Non-clinical support meeting the practical, social and emotional needs of stroke survivors are also desperately needed and the sense of abandonment at the hospital gates stroke survivors in all countries face will persist until these services become part of what they can expect to receive.
Prevent further stroke and take care of those who had one: Secondary preventative measures, ranging from medicines to patient education, empowerment and follow up, can reduce additional stroke and complications. A stroke can leave people with significant disabilities. Rehabilitation is a critical step to enable the return of stroke survivors to their communities9. Following discharge
from specialist services, pathways must be developed for those affected by stroke, to ensure holistic and coordinated long-term support.
Implement post-rehabilitation personal care plans that offer non-medical support: Communication, social relationships, loneliness, incontinence, fatigue, and finance needs are unmet in current care plans, and social integration is missing. There is a strong need for coordinated personal care plans and support after rehabilitation ends to ensure mental health is addressed and stroke survivors are not left abandoned at the hospital gates.
Provide sufficient secondary prevention services: Within five years after a stroke, 30-50% of patients will have another stroke, heart attack, or vascular death. Ensure secondary prevention management and lifestyle advice are made accessible for all stroke survivors.
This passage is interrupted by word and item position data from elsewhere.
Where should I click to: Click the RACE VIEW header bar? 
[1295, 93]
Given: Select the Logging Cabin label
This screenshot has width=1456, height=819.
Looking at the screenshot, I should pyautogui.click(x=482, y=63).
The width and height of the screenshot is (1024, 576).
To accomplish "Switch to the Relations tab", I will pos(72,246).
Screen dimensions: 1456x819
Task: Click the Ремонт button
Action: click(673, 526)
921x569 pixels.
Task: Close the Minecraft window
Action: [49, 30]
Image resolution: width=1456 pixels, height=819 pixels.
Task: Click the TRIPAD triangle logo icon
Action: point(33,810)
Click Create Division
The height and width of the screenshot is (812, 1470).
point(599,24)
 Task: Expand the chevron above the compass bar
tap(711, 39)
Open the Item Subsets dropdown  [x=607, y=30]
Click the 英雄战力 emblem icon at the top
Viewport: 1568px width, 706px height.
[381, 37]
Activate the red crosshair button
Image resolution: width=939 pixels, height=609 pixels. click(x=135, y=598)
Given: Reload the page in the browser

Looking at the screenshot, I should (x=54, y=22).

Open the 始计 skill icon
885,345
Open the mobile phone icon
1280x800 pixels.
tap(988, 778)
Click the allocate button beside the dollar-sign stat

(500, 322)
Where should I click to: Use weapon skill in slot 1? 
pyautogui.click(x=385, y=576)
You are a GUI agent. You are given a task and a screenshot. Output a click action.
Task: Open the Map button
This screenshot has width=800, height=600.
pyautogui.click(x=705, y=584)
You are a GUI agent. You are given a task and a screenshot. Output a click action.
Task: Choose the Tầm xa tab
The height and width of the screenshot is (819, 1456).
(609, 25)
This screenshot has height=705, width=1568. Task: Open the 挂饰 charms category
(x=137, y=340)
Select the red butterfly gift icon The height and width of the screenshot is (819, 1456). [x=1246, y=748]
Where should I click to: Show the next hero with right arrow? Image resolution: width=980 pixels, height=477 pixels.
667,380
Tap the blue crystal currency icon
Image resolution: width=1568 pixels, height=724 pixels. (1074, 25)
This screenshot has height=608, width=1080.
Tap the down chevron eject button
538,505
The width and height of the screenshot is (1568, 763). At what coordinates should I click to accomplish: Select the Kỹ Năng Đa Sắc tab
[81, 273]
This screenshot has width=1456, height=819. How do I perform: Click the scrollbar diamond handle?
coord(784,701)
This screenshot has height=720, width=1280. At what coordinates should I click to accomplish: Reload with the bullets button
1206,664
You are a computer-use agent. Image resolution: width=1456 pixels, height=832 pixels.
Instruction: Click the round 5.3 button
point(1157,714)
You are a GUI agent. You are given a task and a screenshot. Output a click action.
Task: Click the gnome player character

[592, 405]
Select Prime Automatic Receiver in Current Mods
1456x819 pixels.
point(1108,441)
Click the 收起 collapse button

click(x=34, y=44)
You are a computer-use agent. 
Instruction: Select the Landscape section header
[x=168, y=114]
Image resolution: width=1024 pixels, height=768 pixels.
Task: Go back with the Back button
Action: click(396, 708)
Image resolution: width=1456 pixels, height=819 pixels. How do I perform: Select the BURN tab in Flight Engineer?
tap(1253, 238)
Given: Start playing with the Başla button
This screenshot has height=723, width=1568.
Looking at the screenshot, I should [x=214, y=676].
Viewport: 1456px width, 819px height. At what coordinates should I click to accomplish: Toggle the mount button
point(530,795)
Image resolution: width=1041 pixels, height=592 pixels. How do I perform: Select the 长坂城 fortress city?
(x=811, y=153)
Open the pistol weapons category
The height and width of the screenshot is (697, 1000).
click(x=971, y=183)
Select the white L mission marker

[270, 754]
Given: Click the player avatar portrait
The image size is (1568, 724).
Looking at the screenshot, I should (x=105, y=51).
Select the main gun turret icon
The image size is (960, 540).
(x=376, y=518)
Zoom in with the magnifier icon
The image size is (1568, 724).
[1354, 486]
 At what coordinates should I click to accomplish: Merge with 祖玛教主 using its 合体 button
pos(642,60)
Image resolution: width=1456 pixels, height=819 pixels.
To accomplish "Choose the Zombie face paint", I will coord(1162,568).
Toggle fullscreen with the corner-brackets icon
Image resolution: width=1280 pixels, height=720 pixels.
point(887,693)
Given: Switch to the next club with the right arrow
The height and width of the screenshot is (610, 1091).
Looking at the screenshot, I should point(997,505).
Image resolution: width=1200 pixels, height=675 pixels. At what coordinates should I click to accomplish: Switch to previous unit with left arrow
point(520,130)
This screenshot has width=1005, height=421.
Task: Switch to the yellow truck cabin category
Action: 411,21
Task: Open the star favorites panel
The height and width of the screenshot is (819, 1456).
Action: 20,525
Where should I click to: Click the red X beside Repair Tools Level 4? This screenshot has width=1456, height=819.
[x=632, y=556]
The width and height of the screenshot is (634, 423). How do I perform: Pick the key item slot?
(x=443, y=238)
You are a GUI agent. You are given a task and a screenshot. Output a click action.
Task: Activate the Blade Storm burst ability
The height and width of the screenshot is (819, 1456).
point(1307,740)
Guarantee equitable access to rehabilitation prior and post discharge: Ensure access to early rehabilitation within the stroke unit, and provision for discharged stroke survivors to access physical fitness programmes and plans for selfmanagement.
Develop a European framework of reference for stroke care quality: The framework should collect, measure and publish long-term data, including patient reported outcomes, on stroke quality, and audit national guidelines.
Empower a dignified life after stroke: Address stroke survivors’ and their families’ long-term unmet needs by formalising the involvement of stroke support organisations to identify country issues and solutions to develop best support practices.
Understanding stroke
Stroke research funding as a percentage of the total funding for stroke, coronary heart disease, and cancer is uniformly low, ranging from 2% to 11%.
Although the clinical burden and cost of stroke are at least as great as those for cancer, European stroke research is severely underfunded. If this current low level of research spending continues, the potentially preventable long-term sequela for patients and society will result in an increasing burden of stroke during the coming decades.
Provide sufficient research funding: Ensure adequate funding is allocated to all eligible entities, including health organisations and NGOs, for stroke-related research projects, such as through the Innovative Health Initiative, the Healthier Together, EU non-communicable diseases Initiative and Horizon Europe.
Improve stroke services with better data: Research makes it possible to improve stroke services and enables us to identify priorities and targets. The EU should build on existing funding opportunities for stroke research and encourage the adoption of national stroke plans to improve stroke prevention, treatment and recovery.
Encourage research into under-examined areas of stroke: Stroke research has so far focussed mainly on medical management. Still, more attention needs to be paid to rehabilitation and life after stroke, including the study of patient-reported outcomes, as this is one of the most critical aspects for stroke survivors and their families.